Yesterday I put on eyes.


This evening after dinner at La Suegra’s, I started the body for it. I decided to work chonies on to the body. So after finishing the first leg, I did a color change row. And the same on the second leg, and then joining them, continued with white. I have to wait till after the increases before I switch back to skin tone, otherwise the chonies will be too low cut.

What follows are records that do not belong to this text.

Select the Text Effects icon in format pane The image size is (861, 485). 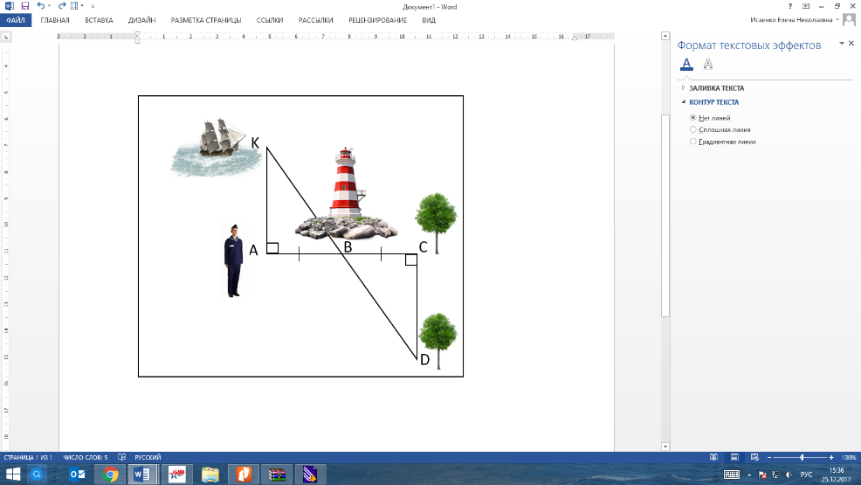point(708,65)
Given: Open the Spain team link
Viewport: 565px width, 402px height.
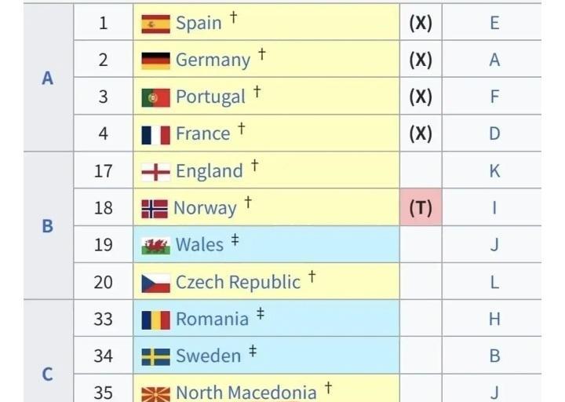Looking at the screenshot, I should pos(199,24).
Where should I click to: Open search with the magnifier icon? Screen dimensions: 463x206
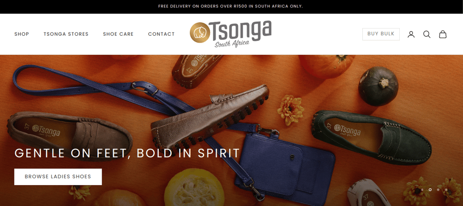[427, 34]
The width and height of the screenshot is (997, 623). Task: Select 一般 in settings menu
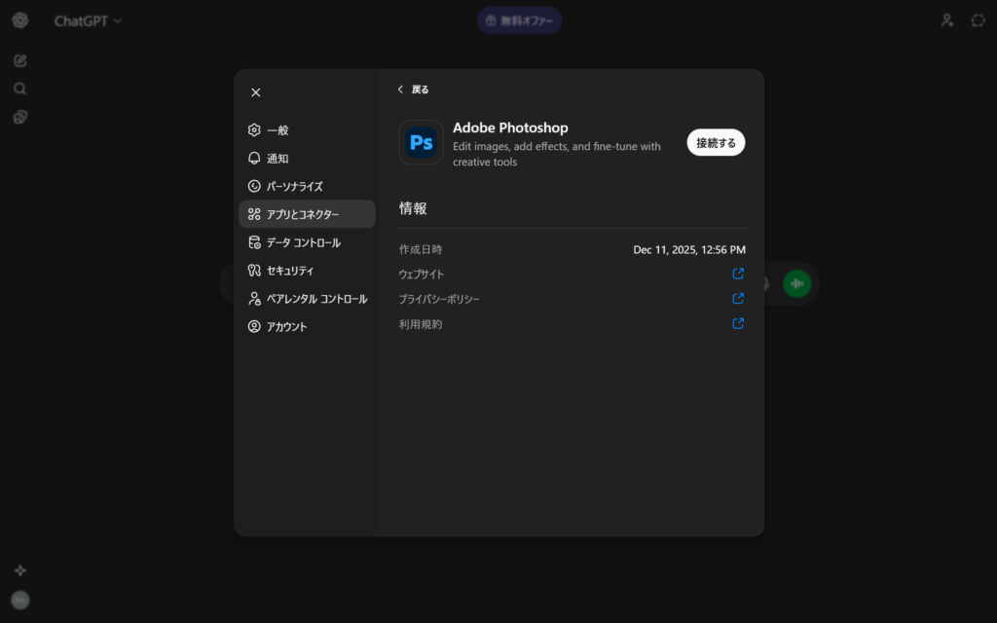[277, 130]
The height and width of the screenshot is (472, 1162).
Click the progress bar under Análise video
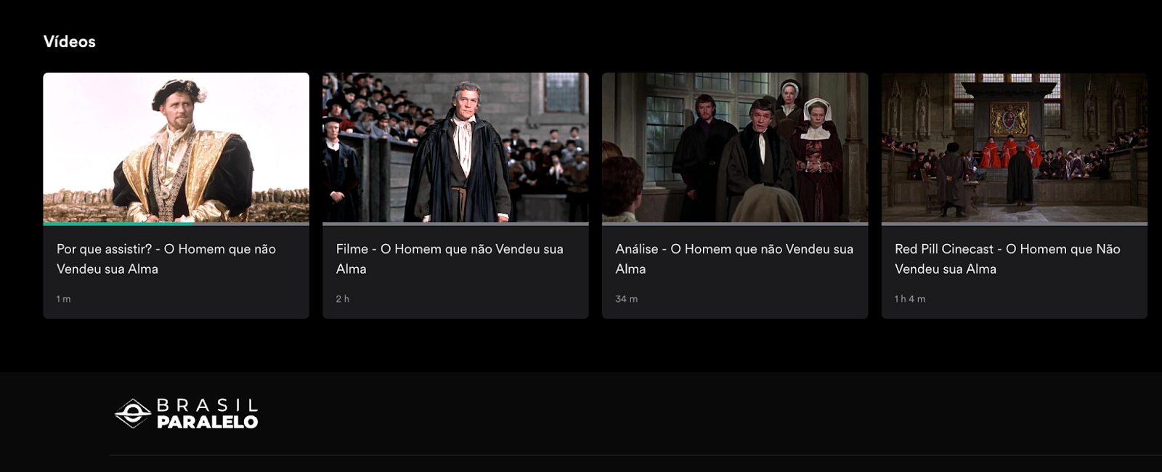pos(735,224)
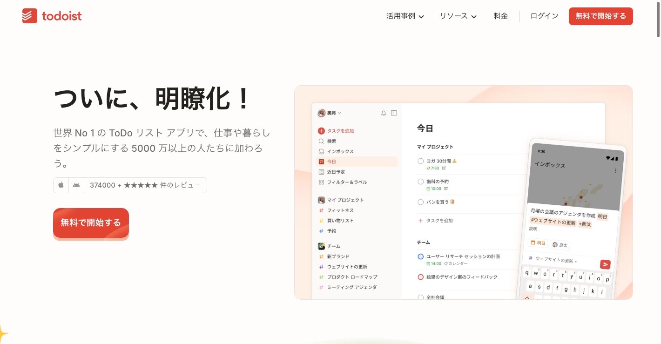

Saturday, September 8, 2018

Buddy Person

Name: Buddy person
Pattern: My Little Buddy Doll by Ornicka Owens
Craft: Crochet
Hook
3.75 mm (F)
Yarn
Red Heart Super Saver Solids
Colorway
336 Warm brown

I’m putting the start date as September 8, but the truth is that I made the head some months ago. The head languished with no eyes and only one ear. But this evening I felt the need to cast on for a different doll, and thus this kid was pulled into action.
Note: some dollmakers that I admire greatly refer to the “doll graveyard” as that space in which dolls languish in a state of limbo. unfinished, awry, perhaps never to be finished.
I prefer to think of them as in doll rehab. They disappear from view for a while but will return with a renewed determination and a stronger sense of self.
(Next day)
From my recent experience with the Stylin’ green dress, I’ve decided to incorporate nether garments when the pattern does not do so.
I used two full rows to get to the starting stitch count (this is a deviation from the pattern that has the full stitch count on the first row) so I’m making the legs 1 round longer than called for by the pattern.
To achieve nethergarments, I’m subtracting two from the adjusted leg count, changing yarn color to white, doing 1 color change row and 2 regular rows before finishing off.
Starting the body (from bottom up), I’m using color: white for rows 1-4 and then a color change row.